John James is the author of The Milk Hours (Milkweed, 2019), selected by Henri Cole for the Max Ritvo Poetry Prize, as well as two previous chapbooks, Winter, Glossolalia (Black Spring, 2022) and Chthonic (CutBank, 2015), winner of the CutBank Chapbook Prize. His poems appear in Boston Review, Kenyon Review, New England Review, Best American Poetry, Poem-a-Day, and elsewhere, and his work has been supported by fellowships and awards from the Bread Load Environmental Writers Conference, the Academy of American Poets, and the Lannan Center for Poetics and Social Practice at Georgetown University.

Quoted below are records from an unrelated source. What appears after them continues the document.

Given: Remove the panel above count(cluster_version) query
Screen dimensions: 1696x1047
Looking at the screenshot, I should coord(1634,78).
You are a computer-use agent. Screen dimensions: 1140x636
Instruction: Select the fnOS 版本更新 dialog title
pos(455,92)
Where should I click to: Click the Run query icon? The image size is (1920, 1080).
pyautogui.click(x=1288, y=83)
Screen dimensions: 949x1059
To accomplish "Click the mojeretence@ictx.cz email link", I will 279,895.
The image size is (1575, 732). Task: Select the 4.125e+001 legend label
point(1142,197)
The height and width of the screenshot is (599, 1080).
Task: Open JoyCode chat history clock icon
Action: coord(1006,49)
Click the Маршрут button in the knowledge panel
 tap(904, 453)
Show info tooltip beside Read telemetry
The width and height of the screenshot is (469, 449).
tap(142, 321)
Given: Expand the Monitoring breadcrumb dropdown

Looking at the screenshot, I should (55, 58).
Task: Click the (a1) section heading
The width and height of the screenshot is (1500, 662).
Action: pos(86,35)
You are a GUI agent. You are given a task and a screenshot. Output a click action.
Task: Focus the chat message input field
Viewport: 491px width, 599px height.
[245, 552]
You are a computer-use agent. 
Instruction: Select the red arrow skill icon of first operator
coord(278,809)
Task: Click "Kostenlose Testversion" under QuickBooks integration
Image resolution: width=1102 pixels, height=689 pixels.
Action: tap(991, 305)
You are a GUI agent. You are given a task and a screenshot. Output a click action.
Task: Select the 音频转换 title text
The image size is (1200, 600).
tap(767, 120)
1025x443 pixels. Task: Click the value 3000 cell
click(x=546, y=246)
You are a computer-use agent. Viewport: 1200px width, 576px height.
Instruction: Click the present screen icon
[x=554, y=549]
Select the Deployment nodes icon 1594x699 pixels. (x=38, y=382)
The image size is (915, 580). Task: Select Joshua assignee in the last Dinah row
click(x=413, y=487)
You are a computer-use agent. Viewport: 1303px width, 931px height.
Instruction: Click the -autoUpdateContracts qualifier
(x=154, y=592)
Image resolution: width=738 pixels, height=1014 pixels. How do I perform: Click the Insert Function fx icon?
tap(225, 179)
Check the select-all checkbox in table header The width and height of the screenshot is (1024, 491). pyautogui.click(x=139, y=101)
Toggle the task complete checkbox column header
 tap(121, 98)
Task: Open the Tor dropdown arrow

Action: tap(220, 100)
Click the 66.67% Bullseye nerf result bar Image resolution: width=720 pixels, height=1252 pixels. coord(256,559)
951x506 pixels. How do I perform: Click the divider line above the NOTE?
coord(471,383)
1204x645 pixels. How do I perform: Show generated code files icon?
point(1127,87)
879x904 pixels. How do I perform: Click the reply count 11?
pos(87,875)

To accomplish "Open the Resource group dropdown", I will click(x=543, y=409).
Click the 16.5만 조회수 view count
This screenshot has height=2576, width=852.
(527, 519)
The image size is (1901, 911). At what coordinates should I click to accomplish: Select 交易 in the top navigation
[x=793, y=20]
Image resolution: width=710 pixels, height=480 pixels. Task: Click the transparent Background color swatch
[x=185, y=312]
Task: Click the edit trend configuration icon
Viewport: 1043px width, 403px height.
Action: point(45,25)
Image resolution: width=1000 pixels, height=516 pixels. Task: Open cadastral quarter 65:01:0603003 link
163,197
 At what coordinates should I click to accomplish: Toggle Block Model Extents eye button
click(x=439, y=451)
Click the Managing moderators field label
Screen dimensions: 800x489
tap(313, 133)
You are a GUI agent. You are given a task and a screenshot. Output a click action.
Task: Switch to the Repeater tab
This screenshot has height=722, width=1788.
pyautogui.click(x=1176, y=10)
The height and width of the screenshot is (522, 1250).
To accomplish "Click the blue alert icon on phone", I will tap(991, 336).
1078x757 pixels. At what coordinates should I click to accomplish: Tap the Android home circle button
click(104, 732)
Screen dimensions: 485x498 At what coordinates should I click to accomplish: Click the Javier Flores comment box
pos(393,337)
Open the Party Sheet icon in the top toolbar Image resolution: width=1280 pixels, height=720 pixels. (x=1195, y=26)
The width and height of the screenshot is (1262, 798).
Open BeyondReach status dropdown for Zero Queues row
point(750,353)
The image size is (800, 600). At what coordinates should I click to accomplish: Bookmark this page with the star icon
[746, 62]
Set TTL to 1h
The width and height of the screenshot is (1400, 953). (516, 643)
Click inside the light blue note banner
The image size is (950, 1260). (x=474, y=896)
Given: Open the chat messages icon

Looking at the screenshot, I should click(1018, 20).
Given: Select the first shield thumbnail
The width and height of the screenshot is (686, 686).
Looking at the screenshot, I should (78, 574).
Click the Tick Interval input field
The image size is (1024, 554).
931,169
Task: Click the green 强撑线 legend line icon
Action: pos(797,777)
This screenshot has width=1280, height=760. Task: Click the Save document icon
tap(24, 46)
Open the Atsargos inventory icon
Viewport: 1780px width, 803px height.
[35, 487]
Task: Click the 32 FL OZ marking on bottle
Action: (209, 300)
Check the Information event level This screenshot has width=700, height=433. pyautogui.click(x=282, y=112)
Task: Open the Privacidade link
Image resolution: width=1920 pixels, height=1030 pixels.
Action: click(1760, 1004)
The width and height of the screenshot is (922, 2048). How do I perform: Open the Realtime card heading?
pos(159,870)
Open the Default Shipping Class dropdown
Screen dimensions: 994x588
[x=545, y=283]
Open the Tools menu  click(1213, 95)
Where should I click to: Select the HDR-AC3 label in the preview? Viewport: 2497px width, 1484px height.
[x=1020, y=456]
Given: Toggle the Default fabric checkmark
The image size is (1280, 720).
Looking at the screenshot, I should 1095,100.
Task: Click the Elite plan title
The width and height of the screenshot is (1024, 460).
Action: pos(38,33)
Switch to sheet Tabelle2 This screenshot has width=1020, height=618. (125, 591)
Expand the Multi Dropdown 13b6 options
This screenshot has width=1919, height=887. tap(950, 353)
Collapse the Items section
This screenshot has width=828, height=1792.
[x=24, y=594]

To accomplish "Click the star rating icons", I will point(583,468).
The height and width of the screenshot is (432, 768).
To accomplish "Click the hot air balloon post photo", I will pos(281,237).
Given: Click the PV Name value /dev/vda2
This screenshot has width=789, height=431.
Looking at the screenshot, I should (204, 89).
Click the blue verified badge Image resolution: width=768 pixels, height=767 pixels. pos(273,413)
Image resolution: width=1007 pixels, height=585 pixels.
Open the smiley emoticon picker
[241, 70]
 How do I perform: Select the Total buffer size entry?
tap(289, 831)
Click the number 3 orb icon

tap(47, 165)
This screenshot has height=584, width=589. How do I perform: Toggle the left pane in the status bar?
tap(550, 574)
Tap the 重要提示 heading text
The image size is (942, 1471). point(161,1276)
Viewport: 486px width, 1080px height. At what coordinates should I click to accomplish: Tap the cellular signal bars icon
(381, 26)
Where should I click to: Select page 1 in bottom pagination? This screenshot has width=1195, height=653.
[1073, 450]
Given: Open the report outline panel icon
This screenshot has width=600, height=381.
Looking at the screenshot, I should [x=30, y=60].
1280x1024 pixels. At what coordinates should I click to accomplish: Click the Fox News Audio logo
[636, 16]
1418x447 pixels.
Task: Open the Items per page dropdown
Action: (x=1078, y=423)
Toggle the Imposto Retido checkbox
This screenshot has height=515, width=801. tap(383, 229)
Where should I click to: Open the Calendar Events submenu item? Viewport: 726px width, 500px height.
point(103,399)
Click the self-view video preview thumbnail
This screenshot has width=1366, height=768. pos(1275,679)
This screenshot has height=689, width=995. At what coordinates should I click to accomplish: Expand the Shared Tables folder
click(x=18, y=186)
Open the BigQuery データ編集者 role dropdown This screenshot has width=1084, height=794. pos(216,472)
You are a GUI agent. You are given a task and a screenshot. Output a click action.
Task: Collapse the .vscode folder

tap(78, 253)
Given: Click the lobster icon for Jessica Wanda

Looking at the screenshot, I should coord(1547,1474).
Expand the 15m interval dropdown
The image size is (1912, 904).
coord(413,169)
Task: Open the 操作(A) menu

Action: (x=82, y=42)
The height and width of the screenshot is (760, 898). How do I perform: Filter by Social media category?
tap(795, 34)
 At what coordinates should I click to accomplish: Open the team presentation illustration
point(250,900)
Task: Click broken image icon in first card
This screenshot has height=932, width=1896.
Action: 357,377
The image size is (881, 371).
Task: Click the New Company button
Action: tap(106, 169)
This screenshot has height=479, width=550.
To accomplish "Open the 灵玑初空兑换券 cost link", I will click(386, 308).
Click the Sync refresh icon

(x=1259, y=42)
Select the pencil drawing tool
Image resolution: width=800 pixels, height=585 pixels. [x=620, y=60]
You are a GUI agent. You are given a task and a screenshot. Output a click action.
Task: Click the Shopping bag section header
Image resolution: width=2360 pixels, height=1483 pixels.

He is completing a PhD in English at the University of California, Berkeley, and teaches creative writing at Bellarmine University in Louisville, Kentucky.
Judge’s Citation
Extinction Song is a beautifully sustained and unified work, a mesmerizing and devastating meditation on time and impermanence, how this world changes us and is changed by us. The individual poems probe the spaces of our habitual double-think, the inconsistencies in our logic, as we persist and give birth to a new generation on a planet whose ecological future is in continually greater peril. As John James puts it in “Lullaby,” “I linger at the end, / the edge of it. I tread / the precipice / of the abyss.” This work gives shape to our shared experience at this particular catastrophic juncture in late-stage capitalism. Yet as much as there’s a sense of authentic urgency and emergency in these pages, Extinction Song is not overwrought or hysterical. What surprises me most about these poems is their delicate workmanship, evident in their rhythmic deftness and rich sonic textures, as well as in the attention they pay to language and formal architectures. Through their very poetics, in other words, they attend to this world, both its damages and its promises. In the marvelously specific and centering “Future Perfect,” the poet writes, “there is no Mars, no / plan B. No second-chance / planet to escape to. There is your foot /on the ground and the ground / beneath it. There is / the proof of the red / balloon.” This chapbook makes a good companion.
–Monica Ferrell
Our sincere congratulations to John James, to our runner-up, and all of our finalists.
Runner-up for the 2024 Snowbound Chapbook Prize
Desire & Other Flightless Birds by Marc-Anthony Valle of St. Louis, MO.
Finalists for the 2024 Snowbound Chapbook Prize
Penguin Noir by Nicelle Davis of Lancaster, California.
Dementia and the Wild Man by Elizabeth Kerlikowske of Kalamazoo, Michigan.
Prayer w/o Punctuation by Alyson Kisser of Edinburgh, UK.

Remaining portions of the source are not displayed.